*** SELECTED EXCERPT ***

So for human interest there’s Tracy Daszkiewicz (played by Anne-Marie Duff), the director of public health for Wiltshire, and Detective-Sergeant Nick Bailey (Rafe Spall), who was on the scene of the Skripals’ poisoning. But what really happened?

On 4 July 2018, British authorities announced that a local couple, Dawn Sturgess and Charlie Rowley, both in their mid-40s, had collapsed in Amesbury, 12 kilometres from Salisbury, on 30 June and were in Salisbury General Hospital, where Sturgess died. As with the Skripals’ poisoning, media silence had reigned for four days.

Then Neil Basu, counter-terrorism Assistant Commissioner of Police, and Home Secretary Sajid Javid announced that ‘the nerve agent Novichok’ was found on the couple’s skin. They didn’t say which variant of novichok, where it came from, or how it involved terrorism. But Prime Minister May and Foreign Secretary Johnson had claimed that Russian novichok prostrated the Skripals on 4 March. Its residue supposedly affected Sturgess and Rowley on 30 June.

If so, the powerful nerve agent that had been said to kill within minutes and deteriorate in a few days was extraordinarily persistent. If it was spread by Russians in puddles across Wiltshire, as journalist Ben Macintyre claimed in The Times, its victims were remarkably few: by 7 July only Sturgess had died, a whole week ‘after handling an item contaminated with the nerve agent Novichok’ (as Simon Jenkins reported in the Guardian) given to her by Rowley, who couldn’t remember where he found it. Maybe it was in a charity bin.

If Rowley found an unopened, cellophane-wrapped box containing the perfume spray, in a bin still uncleared four months after the Russians’ visit, where was the first, opened container of novichok that poisoned the Skripals? Police said they found the perfume bottle on 11 July in Rowley’s kitchen, ten days after Sturgess’ collapse in the bathroom. Not until September, three months later, did the British authorities release photos of a perfume bottle and its nozzle, without saying where they got them.

The initial investigation by Coroner David Ridley took evidence from Wiltshire police and from the hospital, collected before novichok was found in Rowley’s apartment. Nothing more was heard of that evidence after novichok was announced as the cause of death. But a British researcher recovered and published the police records in mid-2020. They showed that following a deal with suppliers, Rowley and Sturgess took Class A illegal, contaminated drugs on 30 June which caused her death and his illness. (In the BBC version, the Sturgess character had alcohol problems, but wasn’t a drug addict).

*** End of SELECTED EXCERPT ***
*** COLLECTED DATA ***

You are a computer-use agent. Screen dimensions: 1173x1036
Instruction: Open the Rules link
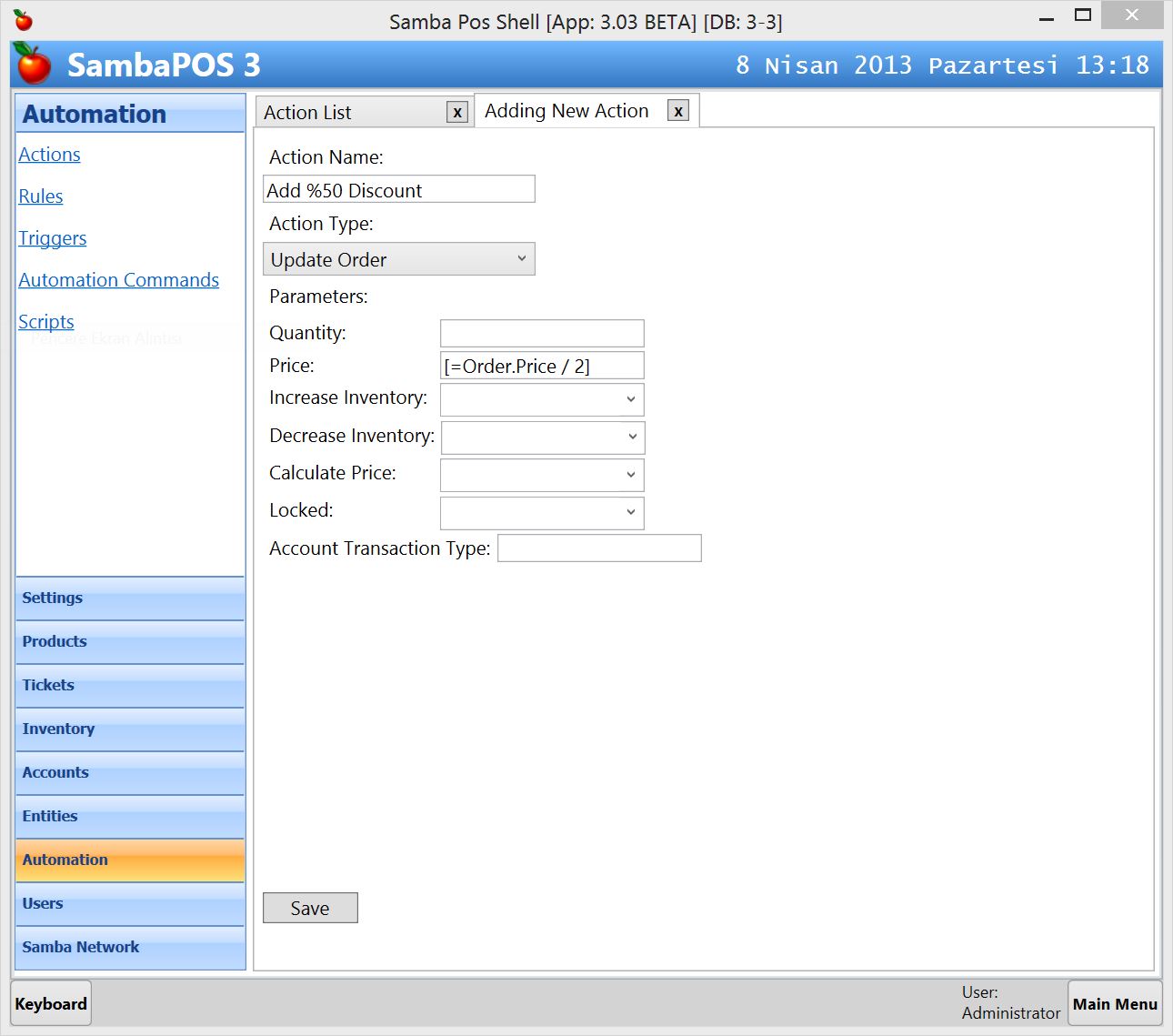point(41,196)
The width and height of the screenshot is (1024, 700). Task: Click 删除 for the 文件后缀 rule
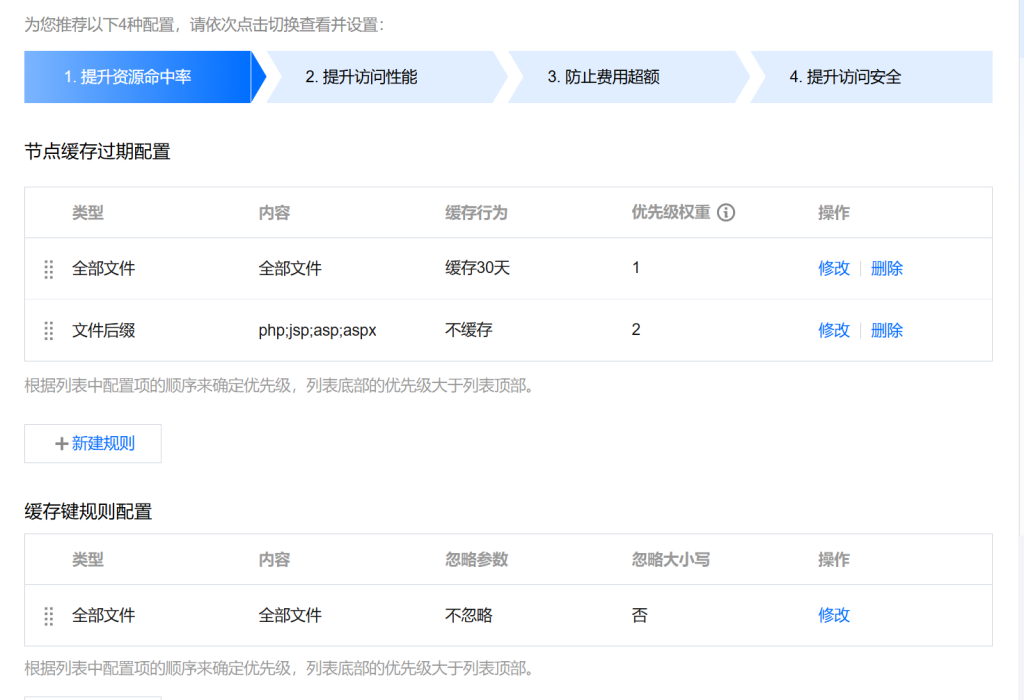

*** End of COLLECTED DATA ***

> **WHAT TO PRODUCE**
Decide whether each of the following statements agrees with the text on the Amesbury poisoning, answering yes or no and quoting the words of the text that settle it.
1. Dawn Sturgess and Charlie Rowley collapsed in Amesbury on 30 June.
2. Police said they found the perfume bottle in Rowley's bathroom.
3. In the BBC version, the Sturgess character was a drug addict.

> **WRITTEN ANSWER**
1. Yes: "had collapsed in Amesbury, 12 kilometres from Salisbury, on 30 June"
2. No: "Police said they found the perfume bottle on 11 July in Rowley’s kitchen"
3. No: "the Sturgess character had alcohol problems, but wasn’t a drug addict"